Holographic studies on human femur with internal fixations

Abstract

Healing of fractured bones may proceed under conditions of maintained stable contact using internal fixations like plates and screws and intramedullary nails. The effect of these fixators is to reduce (not abolish) fracture mobility. Thus, pain is reduced and the limb is protected from excessive deformation. Internal fixation of fractured bones, therefore, requires a good knowledge of the dynamics of stresses and strains, in order to provide an optimal environment for undisturbed fracture healing.

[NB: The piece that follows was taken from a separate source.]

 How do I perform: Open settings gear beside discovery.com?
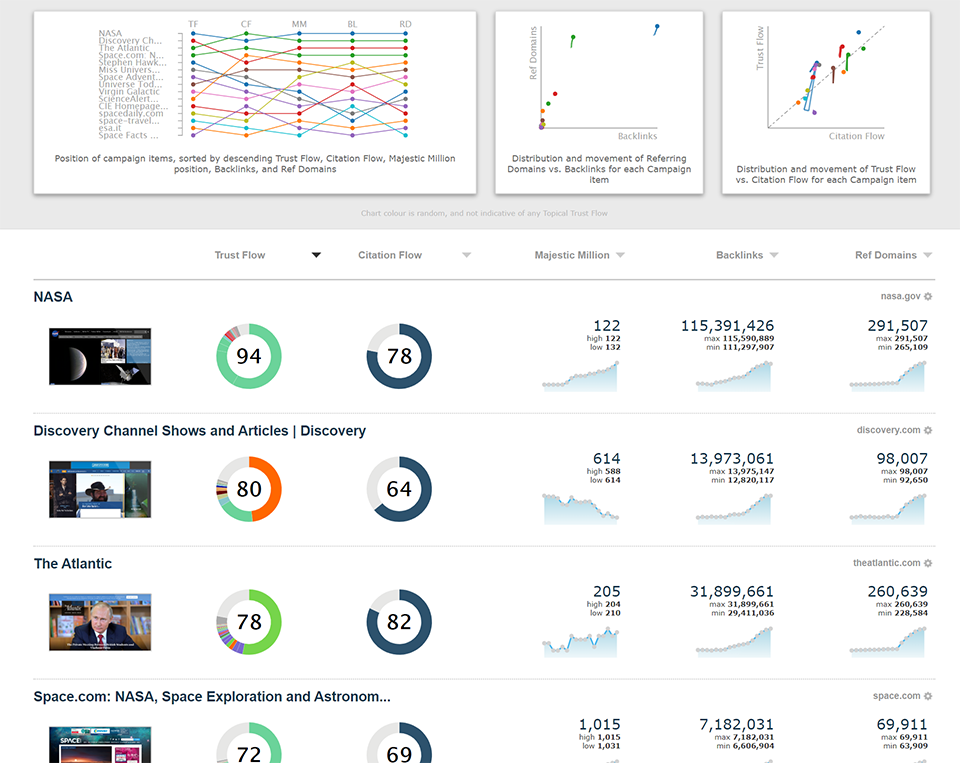pos(928,430)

Pauwels postulated that eccentrically (off-axially) loaded bones have one cortex loaded in tension and the other in compression. The eccentrically loaded bone is subjected to bending stresses, which result in a typical distribution of stresses with the tension coming on the convex side and compression on the concave side of the bone. Pauwels demonstrated its application using an engineering technique called tension band fixation. This postulate has also been proven in vivo using strain gauges by Schatzker.
In this study, double-exposure holographic interferometry (DEHI) was used to determine the dynamics of bending and compression on a human femur with internal fixations under eccentric loading. The advantages of DEHI are the following: it is non-contact, extremely sensitive and a full-field displacement distribution is readily obtained. Three bones were used in this study: a femur without fracture, a femur with fracture stabilized by a plate and screws, and a femur with fracture stabilized by an intramedullary nail.